Hacker News new | ask | show | jobs
by rjbwork 1103 days ago
I actually have this exact problem right now with SQL Server on AWS RDS. Unless I want to pay for standard+ editions in my dev/stage/qa/etc. environments, I can't use the baked in CDC features. And because of the minimum instance sizes for Standard+ edition, it costs ~1700 bucks per month per database. This is fine for production, because I need features like High Availability, but paying a significant premium over web/express in those environments seems like lighting money on fire.

We're already tracking changes for the purposes of time travel queries and other auditing purposes using Temporal Tables (SQL:2011 feature). I'm thinking a cron job triggering a lambda every minute should be sufficient to read from the history tables and publish out change data events over a bus.

Anyone see any problems with this approach?

1 comments

I'm not sure how this interacts with temporal tables, but I know that I've run into issues before just trying to track something with a high watermark, in that long running transactions might add records "in the past" behind your watermark that you track, so you need some mechanism to make sure you're capturing those (i.e., you can't just track an auto-inc primary key). Unfortunately, I think CDC is really the best way to handle this.
I agree that it is probably the best choice, I'm just not willing to >quadruple my server costs for the feature, unfortunately. I appreciate you taking the time to reply, and I did some further research.

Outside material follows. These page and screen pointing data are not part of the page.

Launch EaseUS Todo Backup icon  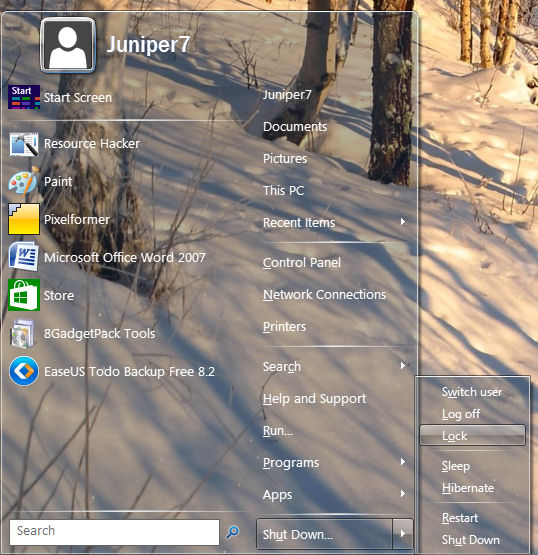point(24,371)
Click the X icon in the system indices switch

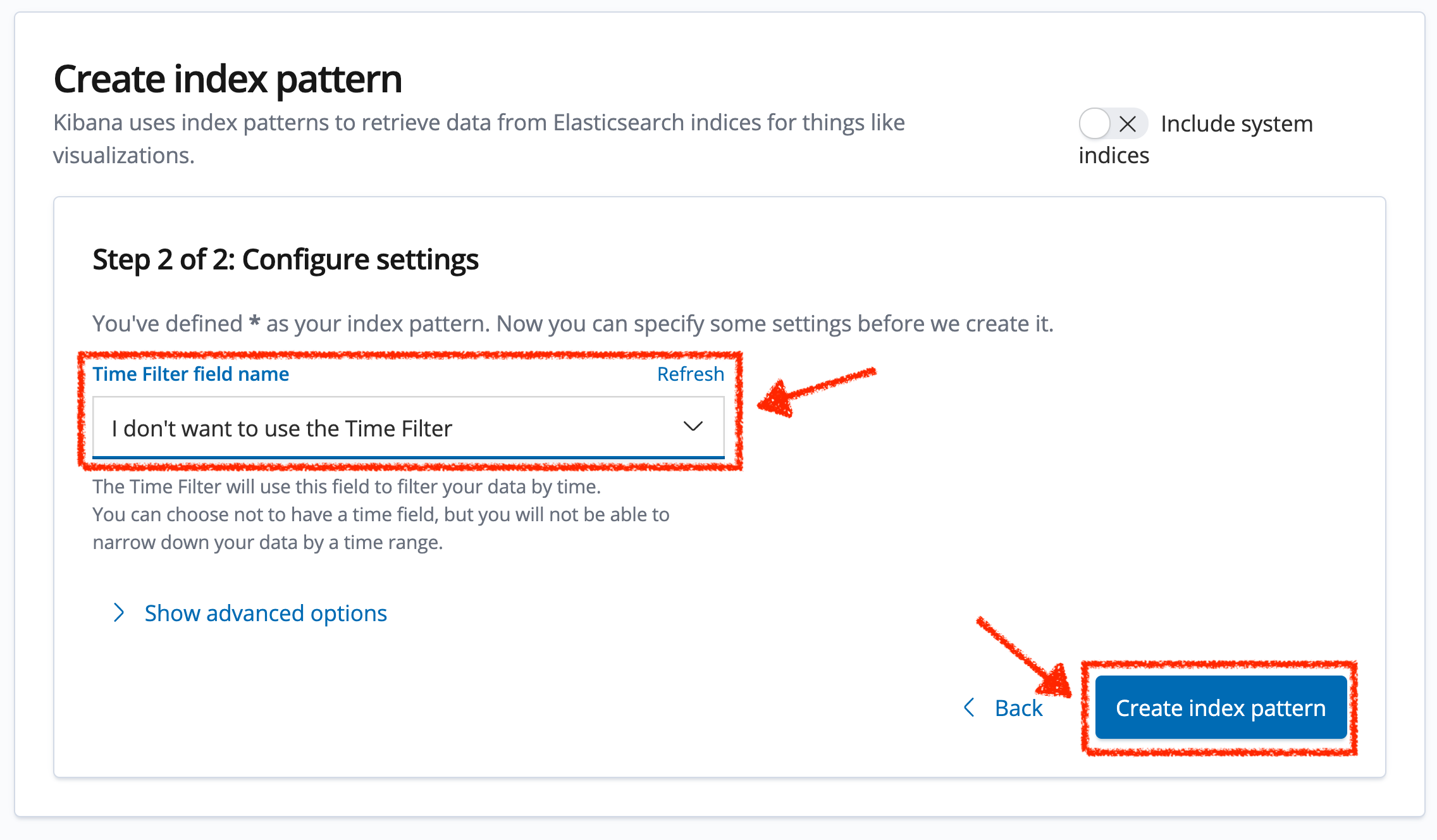pyautogui.click(x=1128, y=125)
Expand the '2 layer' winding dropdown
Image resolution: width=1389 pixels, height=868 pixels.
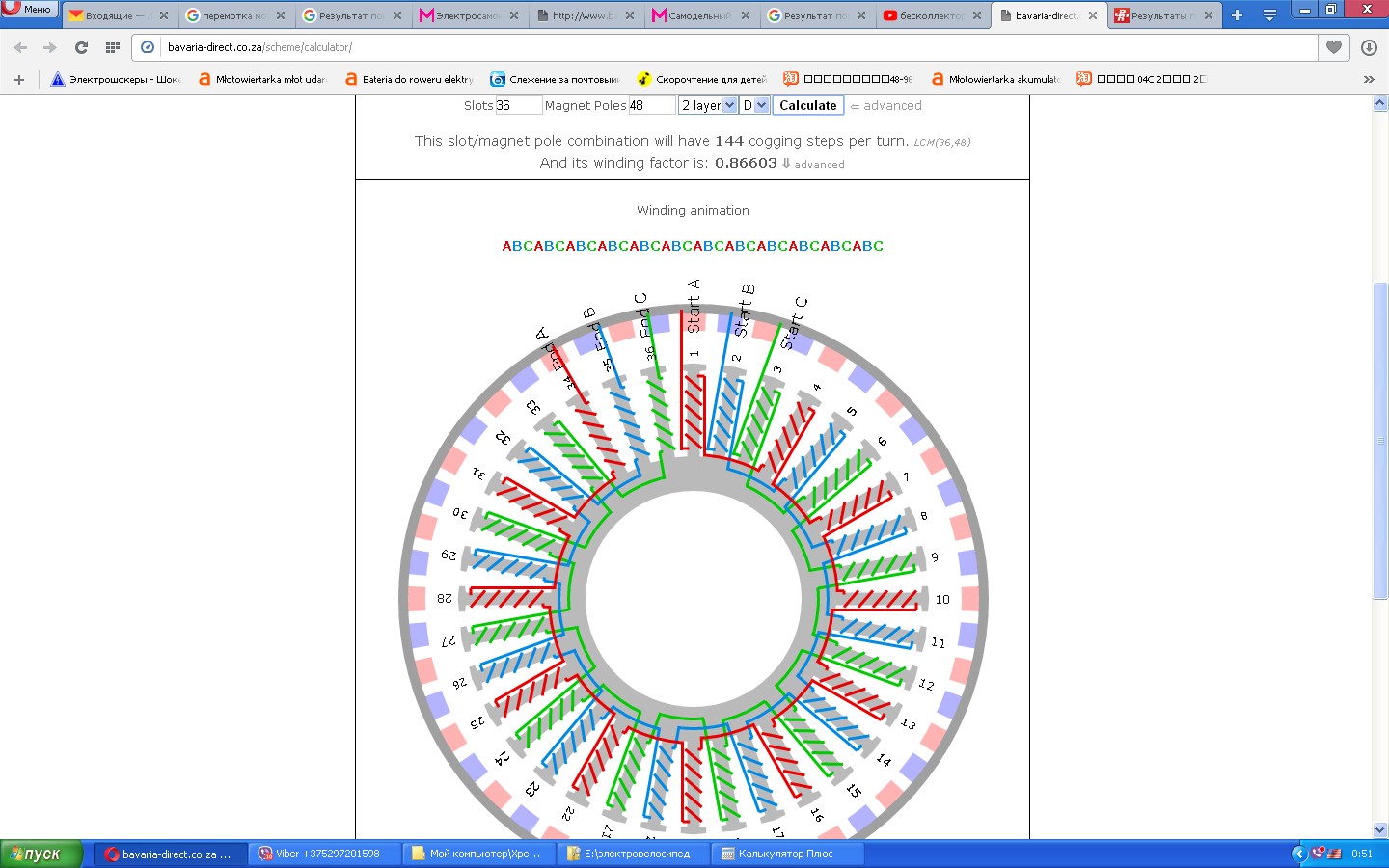708,105
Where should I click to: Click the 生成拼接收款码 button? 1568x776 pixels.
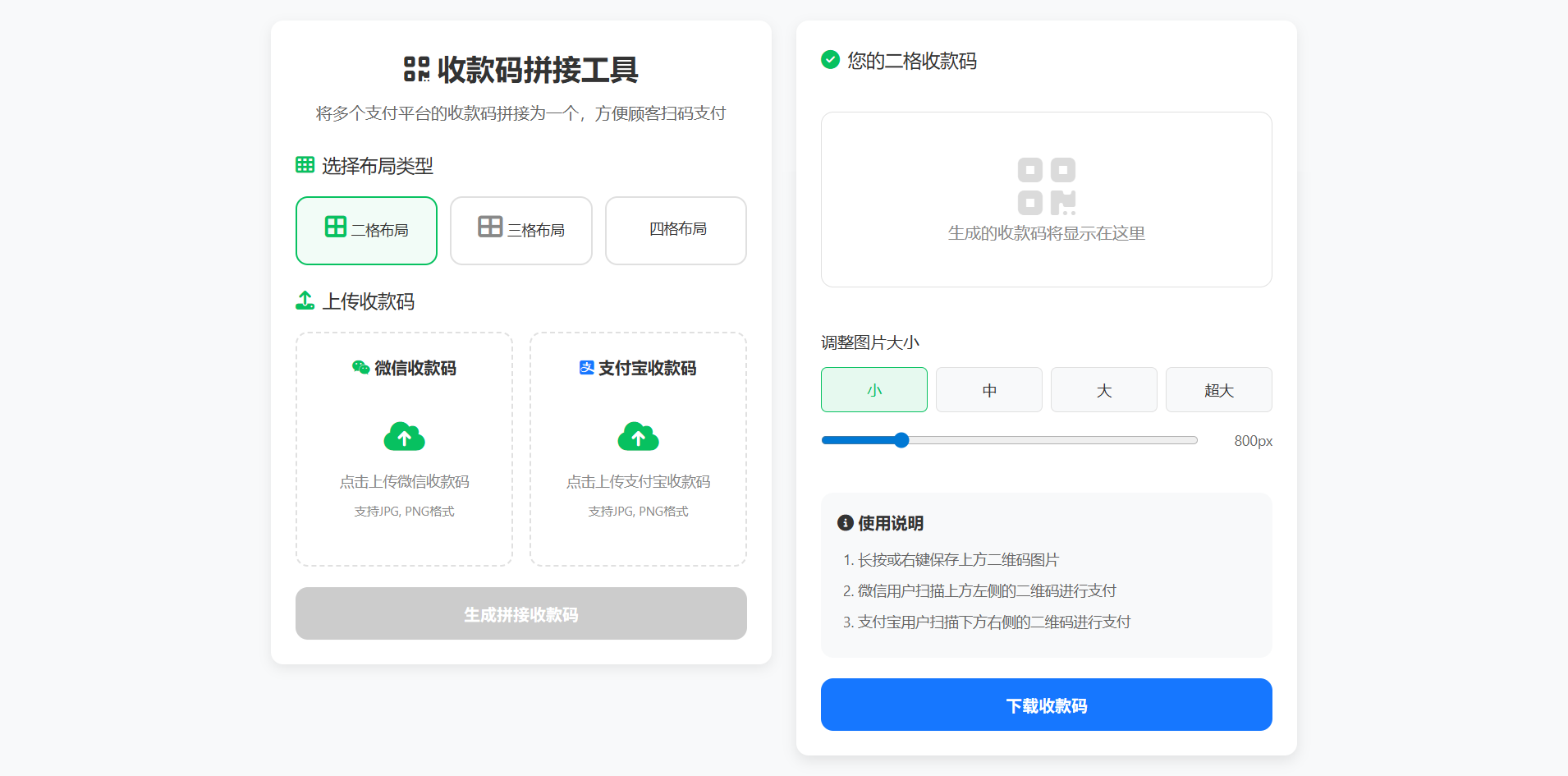pyautogui.click(x=520, y=613)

It looks like as long as transactions are not taking excessive time to complete, that temporal tables will be sufficient, since the history tables get marked with the transaction begin times. I'll use a sliding window approach and dedupe.

EDIT: I also found this https://learn.microsoft.com/en-us/sql/relational-databases/s... which seems like it's supported on Express and Web versions and should be a fairly robust solution.

We made mssql-changefeed for this purpose:

https://github.com/vippsas/mssql-changefeed

V1 requires to run a sweeper procedure in the background, but an upcoming v2 version does without the sweep loop. Unfortunately too fresh for readme to be updated, but relevant lines in tests to show it off:

https://github.com/vippsas/mssql-changefeed/blob/v1-lazy/go/...

https://github.com/vippsas/mssql-changefeed/blob/v1-lazy/go/...

https://github.com/vippsas/mssql-changefeed/blob/v1-lazy/go/...

Library itself:

https://github.com/vippsas/mssql-changefeed/blob/v1-lazy/mig...

The "in the past" problem can be solved in a number of ways (misc locking patterns). Have played with a number of such schemes in mssql-changefeed (see sibling post).

CDC has 20-40 second delay for mssql which makes it unusable for many purposes.